((

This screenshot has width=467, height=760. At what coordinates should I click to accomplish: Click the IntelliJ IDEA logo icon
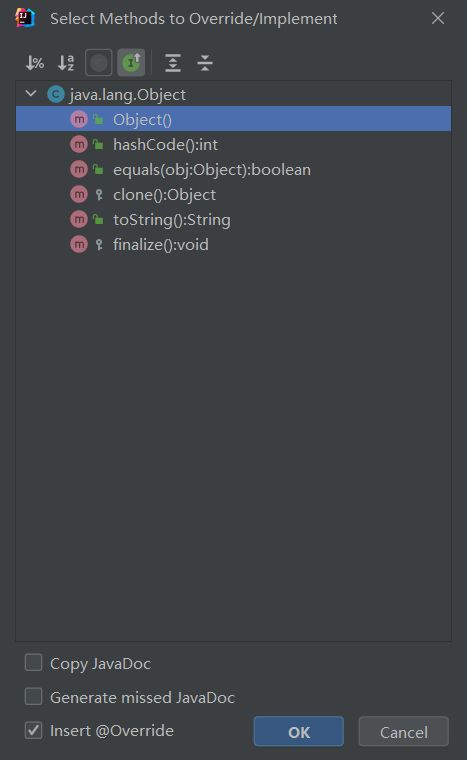pos(25,18)
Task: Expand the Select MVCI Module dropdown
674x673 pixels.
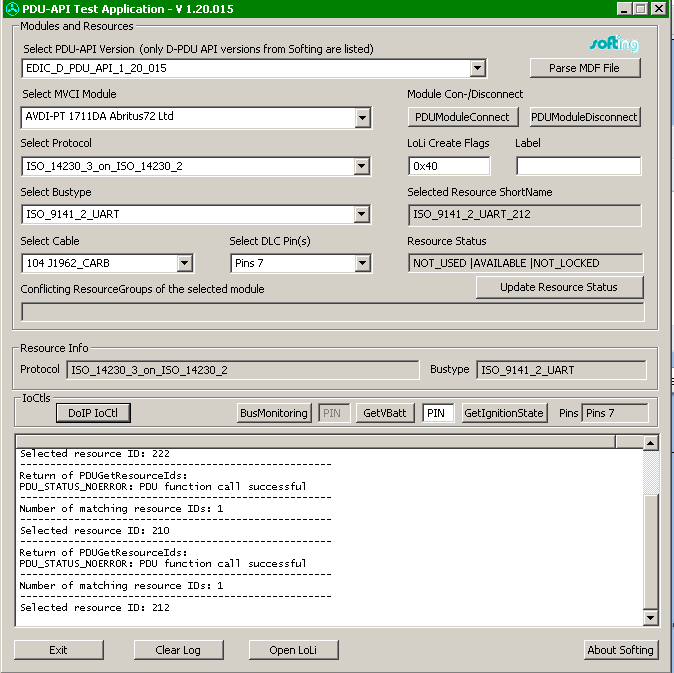Action: click(362, 118)
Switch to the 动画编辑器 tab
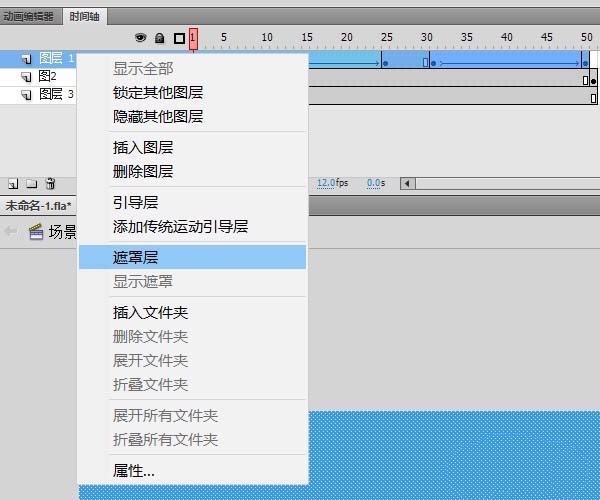Image resolution: width=600 pixels, height=500 pixels. click(x=28, y=16)
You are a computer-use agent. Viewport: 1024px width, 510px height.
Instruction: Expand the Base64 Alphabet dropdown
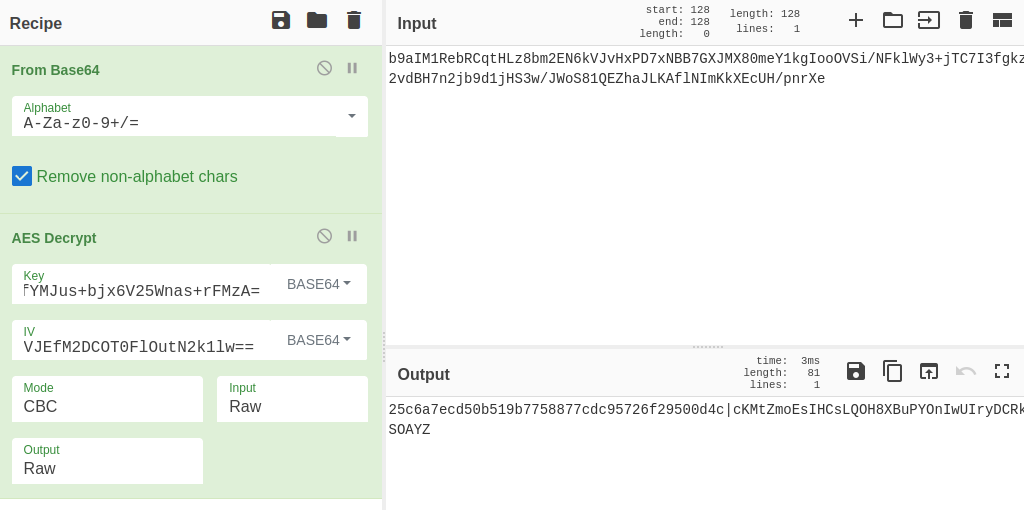352,116
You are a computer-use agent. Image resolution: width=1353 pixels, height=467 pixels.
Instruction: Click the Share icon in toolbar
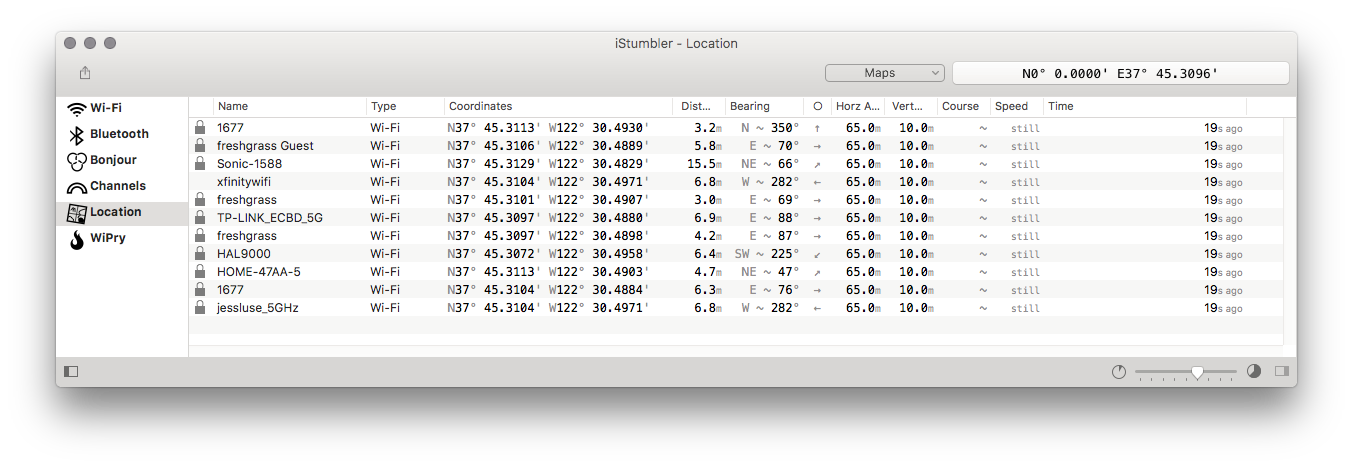85,73
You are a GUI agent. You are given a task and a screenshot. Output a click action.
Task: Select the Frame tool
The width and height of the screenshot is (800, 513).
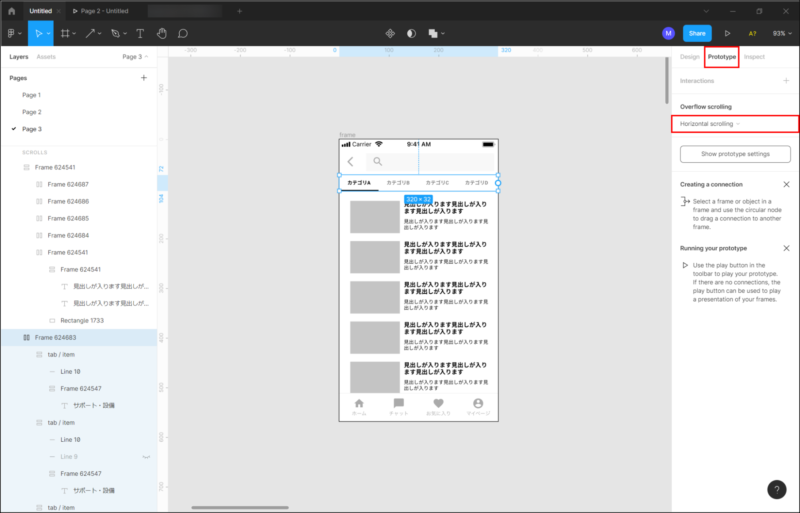pyautogui.click(x=65, y=33)
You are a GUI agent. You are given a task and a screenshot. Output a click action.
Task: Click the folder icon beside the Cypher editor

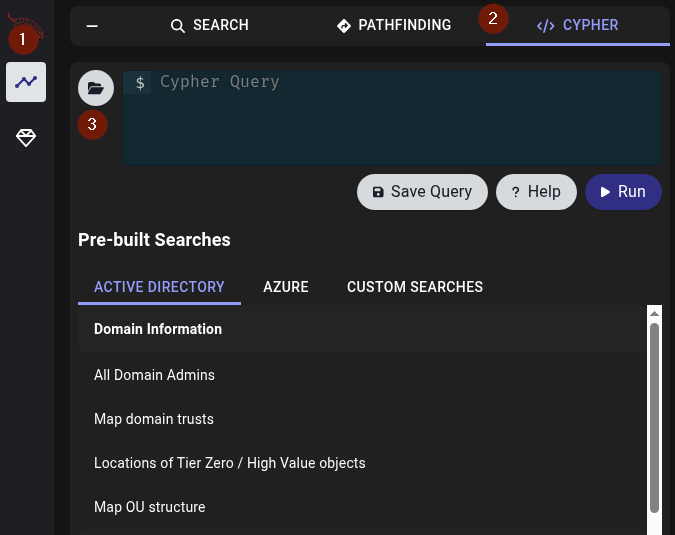point(96,88)
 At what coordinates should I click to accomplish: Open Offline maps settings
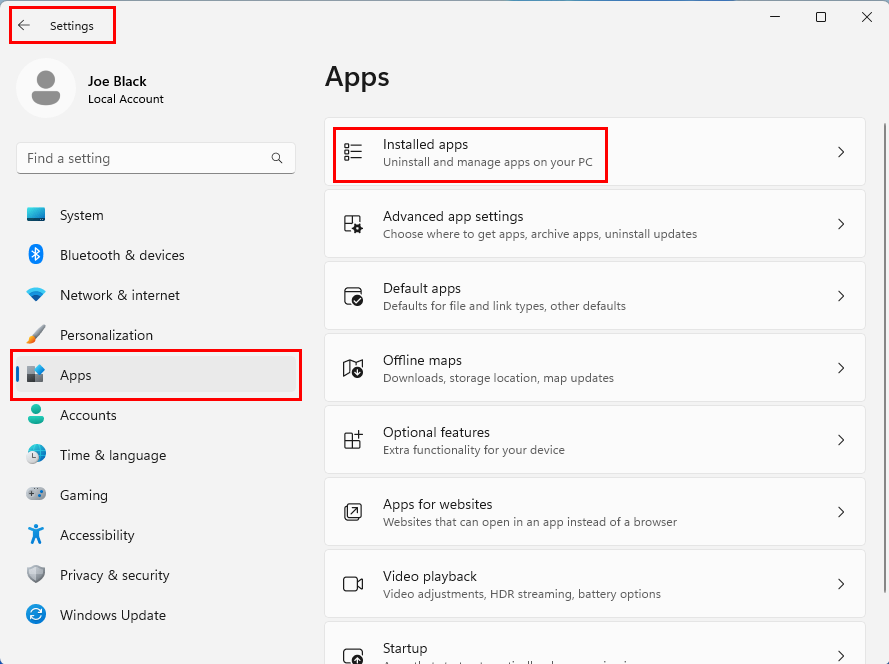(x=594, y=368)
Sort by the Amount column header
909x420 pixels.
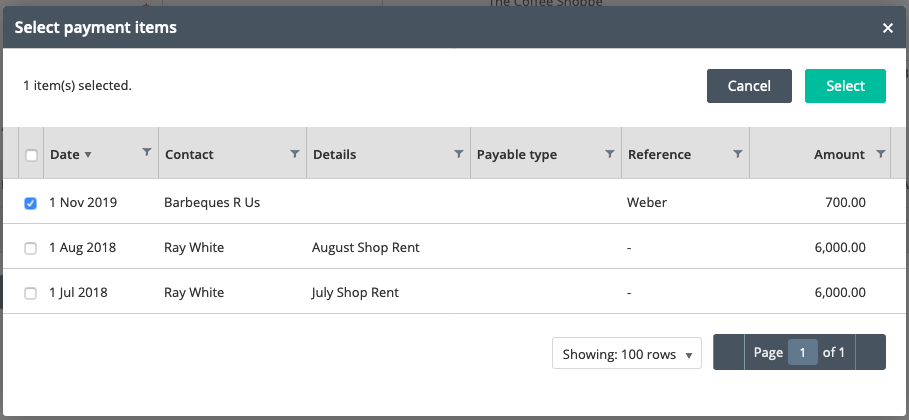click(x=839, y=155)
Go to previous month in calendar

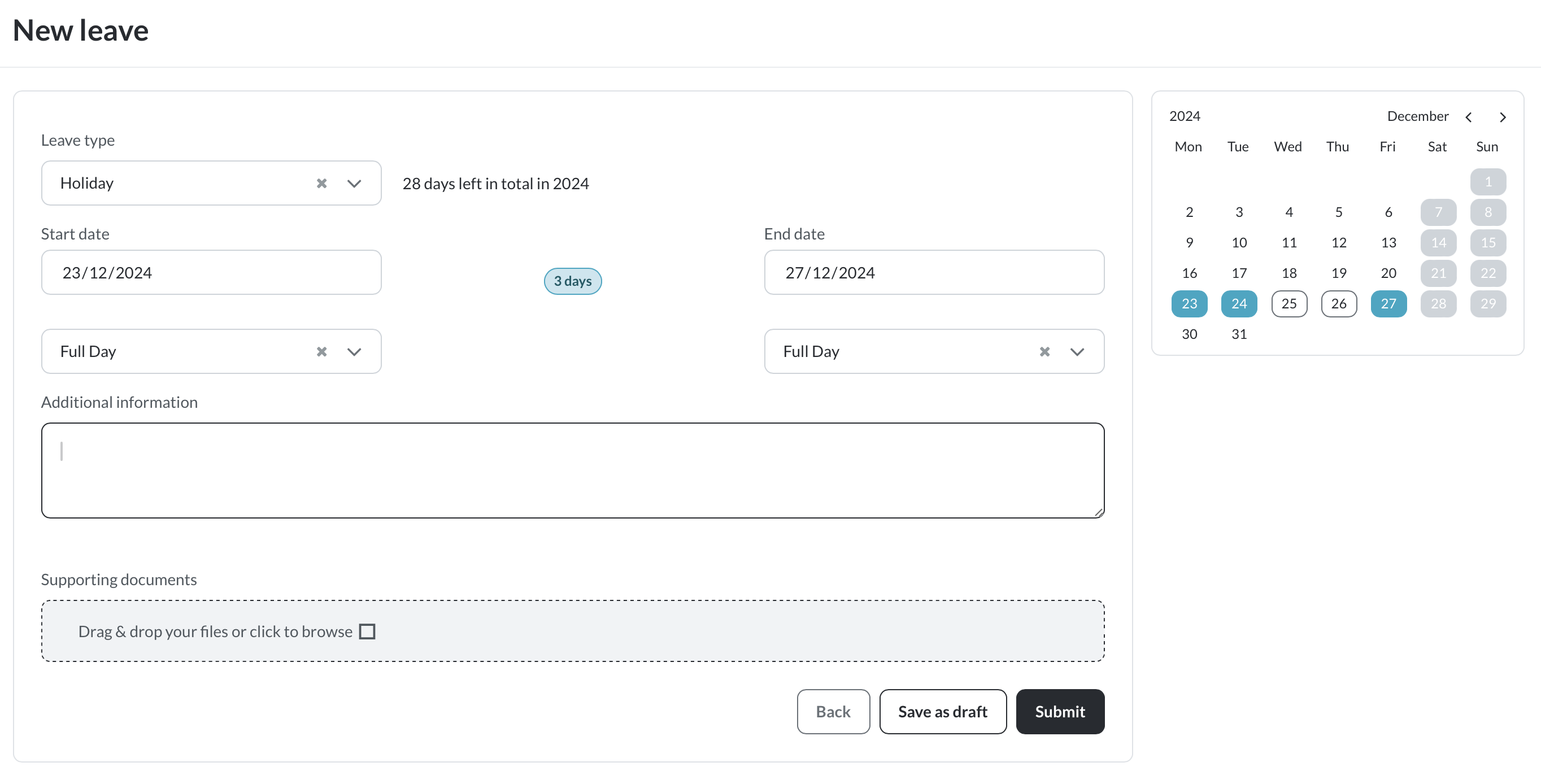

))

**INSTRUCTIONS TO FOLLOW:**
Looking over the records, find each line with the word "agent" and copy it.

**SOLUTION BELOW:**
You are a computer-use agent. Viewport: 1024px width, 510px height.
You are a computer-use agent. Image resolution: width=1353 pixels, height=467 pixels.
You are a GUI agent. You are given a task and a screenshot. Output a click action.
You are a GUI agent. You are given a task and a screenshot. Output a click action.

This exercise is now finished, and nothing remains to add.